Che sia Platini o meno, mai più una stagione come questa
Non è detto che Platini ne abbia voglia. Ieri citava i suoi prossimi settant’anni con una folgorante battuta («Non li ho mai avuti, non so come ci si sente») e una smorfia di fatica che non sembrava recitata. Il calcio in generale logora, quello italiano consuma proprio e lui lo sa bene. Non è detto che la proprietà del club ne abbia voglia. Platini è amico di John Elkann e di Andrea Agnelli, ma le strategie della famiglia non sono mai state condizionate dagli affetti e dalle suggestioni. Negli ultimi mesi non si trovavano riscontri sul fatto che Platini rientrasse nei progetti di ristrutturazione societaria, ma le cose possono cambiare e sognare non costa nulla.

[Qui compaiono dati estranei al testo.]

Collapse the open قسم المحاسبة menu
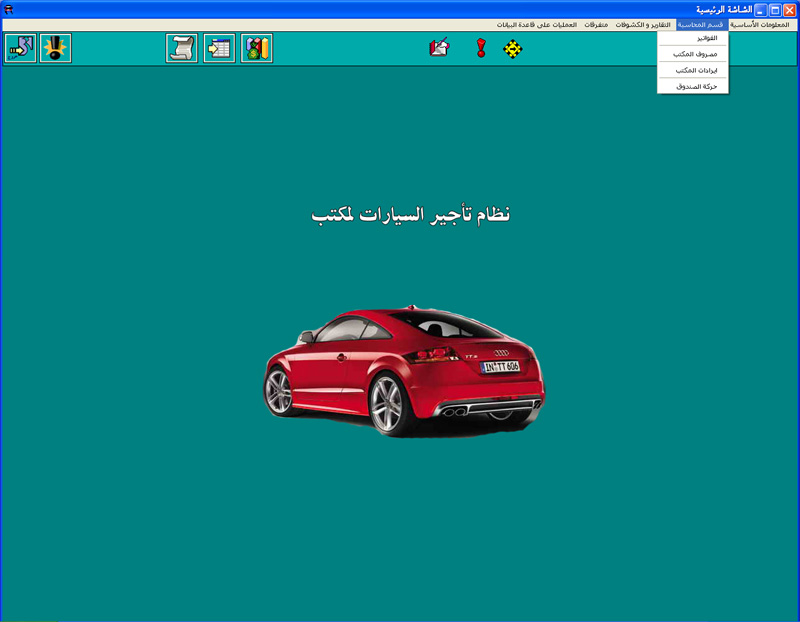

Quello che costerebbe, e non poco, per il popolo bianconero sarebbe affrontare un’altra stagione come quella che è finita a Venezia, con l’agognata qualificazione Champions arrivata al termine di un percorso di delusioni, brutte partite e qualche umiliazione. Il modo con cui è sempre stato riempito lo stadio dimostra tutto l’amore dei tifosi juventini per il club, anche quando non vince. Quell’amore che ha strofinato l’anima di Platini, scaldandola un poco.